--- Supplied records Enclosed Below ---

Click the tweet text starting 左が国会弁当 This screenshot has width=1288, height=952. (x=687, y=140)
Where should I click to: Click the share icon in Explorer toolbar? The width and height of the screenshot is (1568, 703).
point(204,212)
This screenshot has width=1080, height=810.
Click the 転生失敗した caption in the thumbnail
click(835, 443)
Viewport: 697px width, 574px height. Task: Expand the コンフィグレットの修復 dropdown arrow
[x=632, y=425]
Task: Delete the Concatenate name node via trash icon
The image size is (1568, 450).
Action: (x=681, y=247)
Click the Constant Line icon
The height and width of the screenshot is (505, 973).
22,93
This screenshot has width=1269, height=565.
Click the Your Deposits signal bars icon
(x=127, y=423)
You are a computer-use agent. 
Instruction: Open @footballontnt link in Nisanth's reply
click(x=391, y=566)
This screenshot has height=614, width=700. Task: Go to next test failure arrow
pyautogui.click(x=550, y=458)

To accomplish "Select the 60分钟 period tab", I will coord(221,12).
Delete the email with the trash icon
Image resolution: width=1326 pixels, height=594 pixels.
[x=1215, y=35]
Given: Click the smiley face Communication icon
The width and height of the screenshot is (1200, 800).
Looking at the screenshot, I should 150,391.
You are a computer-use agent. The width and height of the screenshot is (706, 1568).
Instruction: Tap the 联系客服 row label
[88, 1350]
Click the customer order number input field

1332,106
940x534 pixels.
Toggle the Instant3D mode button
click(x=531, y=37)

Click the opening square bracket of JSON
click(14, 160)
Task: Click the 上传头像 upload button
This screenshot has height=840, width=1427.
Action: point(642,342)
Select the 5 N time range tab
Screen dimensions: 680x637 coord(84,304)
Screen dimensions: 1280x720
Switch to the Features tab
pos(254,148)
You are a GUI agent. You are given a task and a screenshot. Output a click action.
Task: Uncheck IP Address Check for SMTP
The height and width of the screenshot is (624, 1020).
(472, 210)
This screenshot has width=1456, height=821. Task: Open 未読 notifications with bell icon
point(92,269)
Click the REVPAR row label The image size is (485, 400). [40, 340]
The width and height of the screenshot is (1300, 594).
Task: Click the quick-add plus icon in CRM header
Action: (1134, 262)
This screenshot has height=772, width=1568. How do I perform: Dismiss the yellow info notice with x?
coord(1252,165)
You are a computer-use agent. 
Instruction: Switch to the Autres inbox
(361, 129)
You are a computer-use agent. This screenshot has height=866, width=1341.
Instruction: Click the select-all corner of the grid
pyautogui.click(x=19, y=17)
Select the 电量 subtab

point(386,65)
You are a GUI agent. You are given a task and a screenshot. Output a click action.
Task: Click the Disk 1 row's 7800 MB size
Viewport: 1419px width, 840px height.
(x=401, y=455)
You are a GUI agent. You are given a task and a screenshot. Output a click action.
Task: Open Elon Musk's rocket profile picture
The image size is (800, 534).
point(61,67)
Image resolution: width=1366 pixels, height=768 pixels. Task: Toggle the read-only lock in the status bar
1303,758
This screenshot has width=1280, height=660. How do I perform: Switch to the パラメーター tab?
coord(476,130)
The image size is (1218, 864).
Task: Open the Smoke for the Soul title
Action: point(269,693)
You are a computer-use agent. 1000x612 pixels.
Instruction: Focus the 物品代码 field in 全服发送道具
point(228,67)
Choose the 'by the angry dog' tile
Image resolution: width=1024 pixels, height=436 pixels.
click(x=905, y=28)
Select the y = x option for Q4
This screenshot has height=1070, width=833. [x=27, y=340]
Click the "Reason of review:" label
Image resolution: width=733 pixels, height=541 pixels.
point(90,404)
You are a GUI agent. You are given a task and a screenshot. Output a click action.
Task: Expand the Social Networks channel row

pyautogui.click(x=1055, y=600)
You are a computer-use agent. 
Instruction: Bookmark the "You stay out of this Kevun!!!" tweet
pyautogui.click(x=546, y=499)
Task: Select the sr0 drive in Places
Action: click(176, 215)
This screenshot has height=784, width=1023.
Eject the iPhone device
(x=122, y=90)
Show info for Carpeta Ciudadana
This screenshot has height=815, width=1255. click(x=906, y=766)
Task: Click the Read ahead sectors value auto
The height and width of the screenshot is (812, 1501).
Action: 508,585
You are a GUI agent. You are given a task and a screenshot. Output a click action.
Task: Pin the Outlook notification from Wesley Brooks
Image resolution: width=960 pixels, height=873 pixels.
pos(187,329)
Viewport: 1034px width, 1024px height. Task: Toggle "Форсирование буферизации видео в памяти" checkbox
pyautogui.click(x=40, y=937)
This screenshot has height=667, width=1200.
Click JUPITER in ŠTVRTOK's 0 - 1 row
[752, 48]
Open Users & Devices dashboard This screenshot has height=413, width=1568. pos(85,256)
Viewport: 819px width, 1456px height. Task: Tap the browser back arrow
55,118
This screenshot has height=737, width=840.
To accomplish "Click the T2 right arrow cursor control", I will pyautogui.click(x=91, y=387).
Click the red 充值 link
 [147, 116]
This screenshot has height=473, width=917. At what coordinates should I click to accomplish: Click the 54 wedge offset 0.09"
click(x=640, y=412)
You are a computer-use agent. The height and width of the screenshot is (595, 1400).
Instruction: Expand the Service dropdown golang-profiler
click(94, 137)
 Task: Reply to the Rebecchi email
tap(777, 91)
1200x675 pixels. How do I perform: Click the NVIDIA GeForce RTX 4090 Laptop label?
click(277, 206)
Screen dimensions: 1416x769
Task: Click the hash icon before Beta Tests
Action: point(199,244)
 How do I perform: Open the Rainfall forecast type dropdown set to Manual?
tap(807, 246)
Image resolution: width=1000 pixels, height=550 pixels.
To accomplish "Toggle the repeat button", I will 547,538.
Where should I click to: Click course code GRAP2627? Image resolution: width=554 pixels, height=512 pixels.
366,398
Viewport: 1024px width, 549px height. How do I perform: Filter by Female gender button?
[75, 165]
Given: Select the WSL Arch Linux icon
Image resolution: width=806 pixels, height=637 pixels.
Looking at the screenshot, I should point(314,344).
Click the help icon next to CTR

--- End of Enclosed Supplied records ---

### Aim of the task
Your answer must be the lines from the first line of the records through the line containing "Task: Delete the", copied exactly.

### Solution to the problem
Click the tweet text starting 左が国会弁当 This screenshot has width=1288, height=952. (x=687, y=140)
Where should I click to: Click the share icon in Explorer toolbar? The width and height of the screenshot is (1568, 703).
point(204,212)
This screenshot has width=1080, height=810.
Click the 転生失敗した caption in the thumbnail
click(835, 443)
Viewport: 697px width, 574px height. Task: Expand the コンフィグレットの修復 dropdown arrow
[x=632, y=425]
Task: Delete the Concatenate name node via trash icon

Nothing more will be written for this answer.